Вслед за старушкой Уэксфорд поднялся по лестнице. Она привела его в свою спальню, которая выглядела скорее как лавка подержанных товаров, что так характерно для комнат пожилых людей, в которых они состарились. Помимо обычной мебели здесь лежали корзинки с принадлежностями для рукоделия — деревянные и плетеные из прутьев, сложенные друг на друга; чемоданы под кроватью и чемоданы, накрытые пыльными салфетками, на которых высились груды старых журналов и альбомов. На высоком массивном комоде стояли два миниатюрных сундучка с приданым, дорогие сердцу викторианцев; над ними на стене висела полка, битком набитая письмами, писчей бумагой, маленькими коробочками, старыми ручками, флаконами и шпильками для волос.
— Это, должно быть, здесь, — сказала миссис Лайл, — или, может быть, в других комнатах.
Уэксфорд заглянул в другие комнаты. Ни одну из них нельзя было назвать неопрятной, но все же они не были приспособлены для жизни. Скорее их следовало назвать вместилищами, в которых лежали вещи, накопленные за шестьдесят лет, и его опытному взгляду было ясно, что во времена, когда миссис Лайл еще была зрячей, применялась какая-то невероятная система заполнения жилого пространства.

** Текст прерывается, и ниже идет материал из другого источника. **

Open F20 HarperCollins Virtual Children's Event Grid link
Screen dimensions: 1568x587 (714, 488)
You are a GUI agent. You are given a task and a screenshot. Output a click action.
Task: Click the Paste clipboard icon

Казалось, старушка чувствовала, что он поражен увиденным. В ее голосе появились не то чтобы злобные, но слегка мстительные нотки. Она заявила:
— Вам придется поработать, — что означало: «Ты видишь, а я — нет, так что давай трудись!»

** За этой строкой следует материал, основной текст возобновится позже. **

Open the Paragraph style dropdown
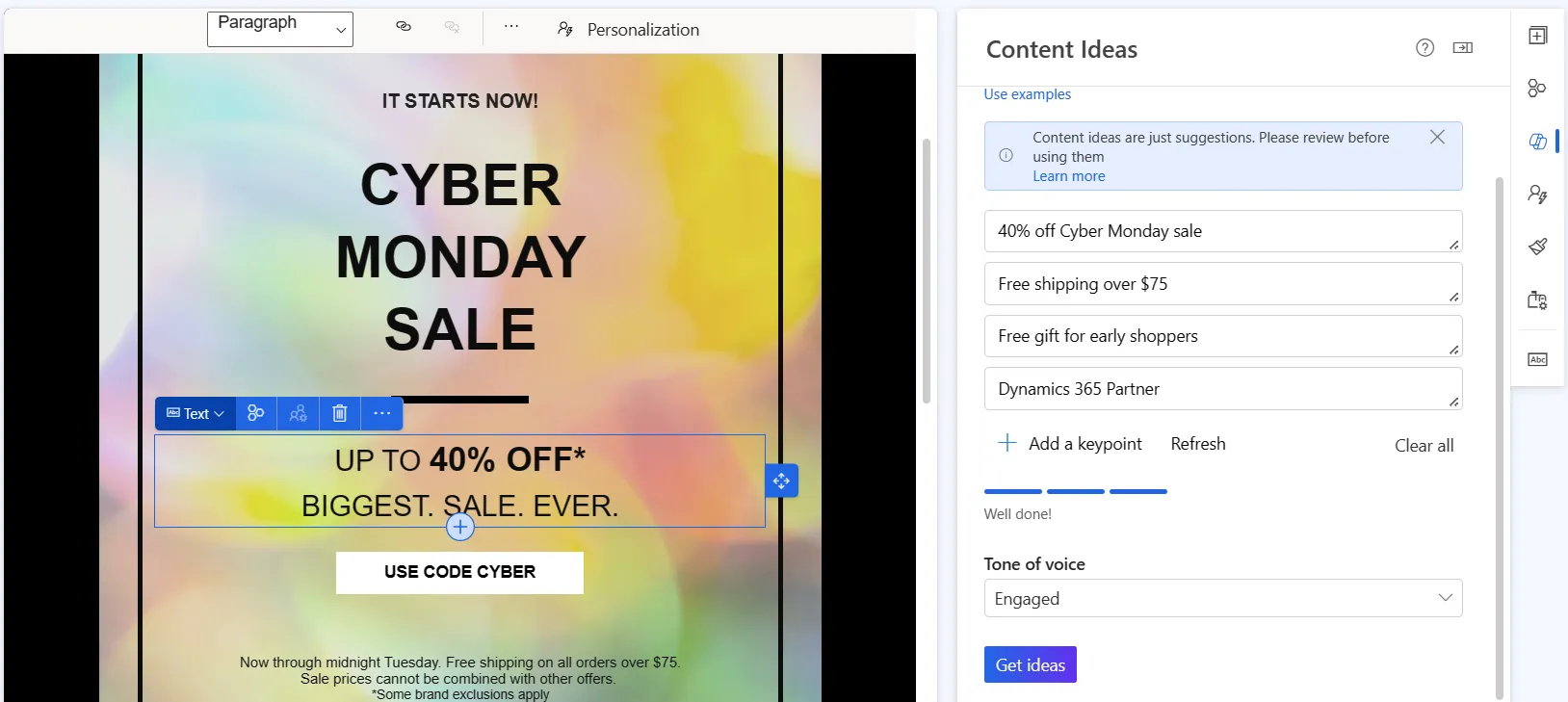click(280, 28)
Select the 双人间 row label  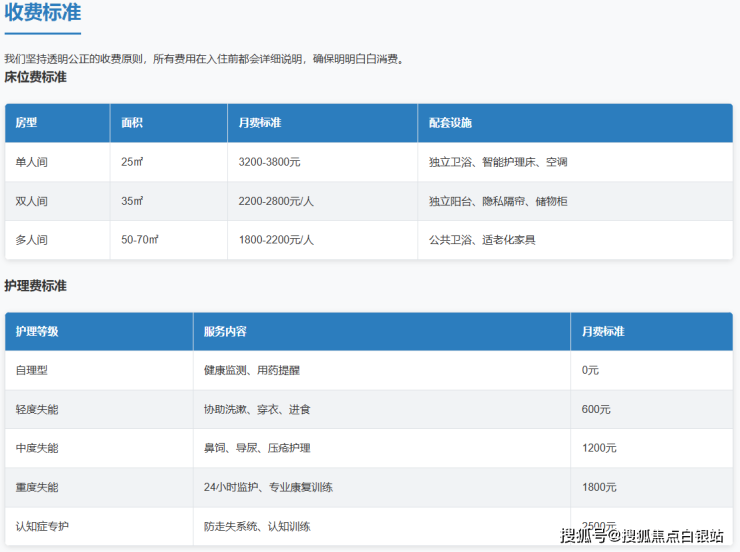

И Уэксфорд принялся за дело, начав со спальни. Возможно, для него запах этих сувениров отдавал плесенью, в ней же он пробуждал воспоминания о событиях, с которыми они были связаны, и от этого лицо старой женщины становилось немного странным и мечтательным, но все же не несчастным. Чуть подрагивающими руками она дотрагивалась до открыток и фотографий, которые он доставал из ящиков комода. Уэксфорд принес сюда старую медную настольную лампу и поставил ее на комод, чтобы было светлее. В ее желтоватом свете, в котором была видна поднявшаяся пыль, он принялся изучать архив, накопившийся за долгую жизнь миссис Лайл.

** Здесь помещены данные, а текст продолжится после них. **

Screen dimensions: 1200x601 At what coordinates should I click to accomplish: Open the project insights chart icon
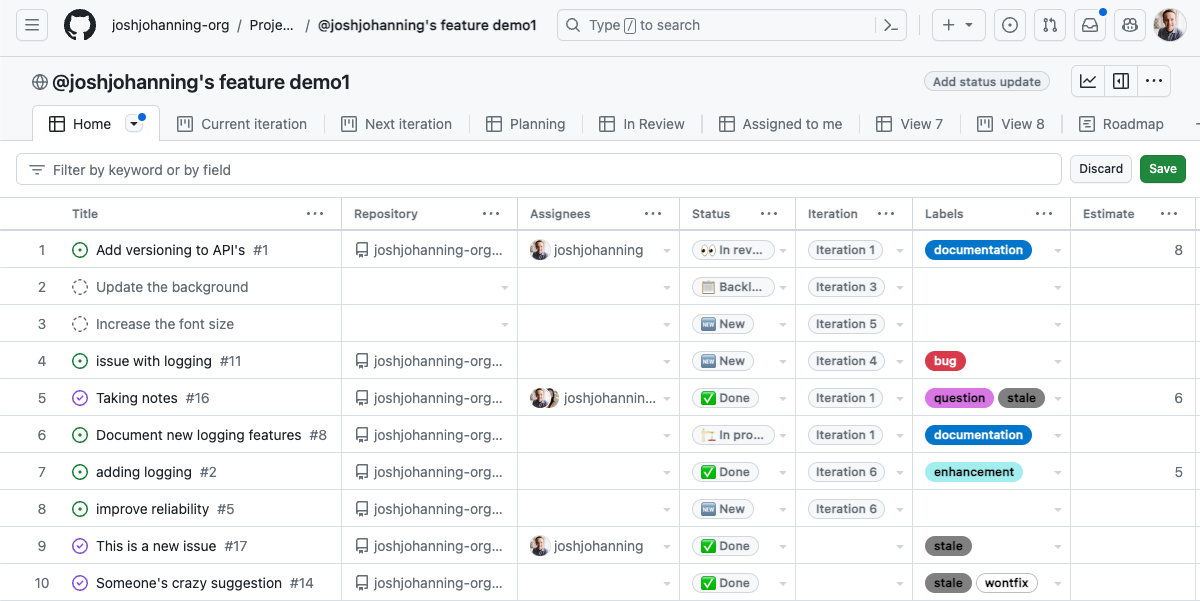[1087, 81]
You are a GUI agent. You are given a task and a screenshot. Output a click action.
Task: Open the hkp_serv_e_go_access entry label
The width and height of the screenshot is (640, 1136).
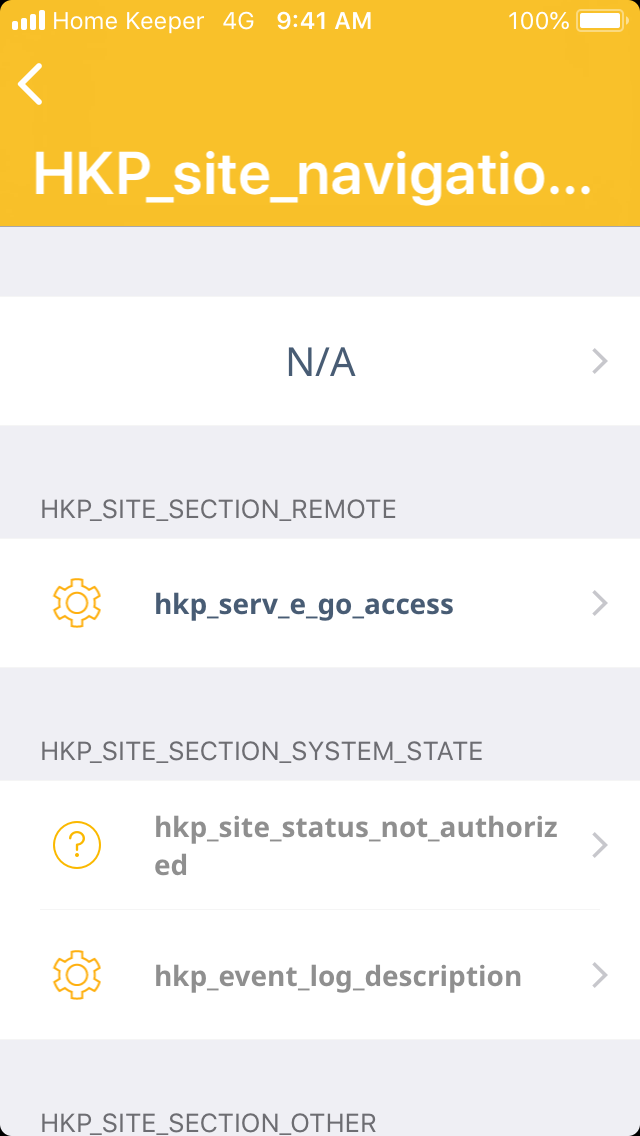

Она очень любила переписываться и хранила все письма и поздравительные открытки, полученные ею ко дню рождения и к Рождеству. Кто-то из родственников был филателистом. Для него она собирала марки, однако коллекционер, видимо, так и не пришел за ними, и их скопились тысячи на конвертах и оторванных от них клочках. Здесь были и любовные письма покойного полицейского, перевязанные лептой от свадебного торта с кусочками окаменевшей глазури, прилипшими к ней. Каждый год он посылал жене «валентинку»; пять из них Уэксфорд нашел в комоде, а когда стал просматривать ящики, нашел еще семь.
— Я никогда ничего не выбрасываю, — довольным тоном пояснила миссис Лайл.
Он не произнес в ответ эти ужасные слова, но про себя подумал: «Для чего?» Зачем хранит она эти открытки, коробки от тортов, локоны детских волос, поздравления, телеграммы, груды вырезок из газет? Она слепа и никогда больше не сможет снова увидеть ни одну из этих вещей. Но Уэксфорд знал, что миссис Лайл хранит их по другой причине. Ну и что с того, что она не сможет больше прочитать письма своего полицейского или увидеть его фотографии, фотографии их детей и внуков? Это были кирпичики, из которых складывалась ее личность, материал стен, охранявших ее, окошки, сквозь которые, несмотря на слепоту, она по-прежнему могла смотреть на мир. В последние недели его собственная личность была слишком потрясена, чтобы он мог упрекать того, кто накапливал все это, чтобы сохранить себя.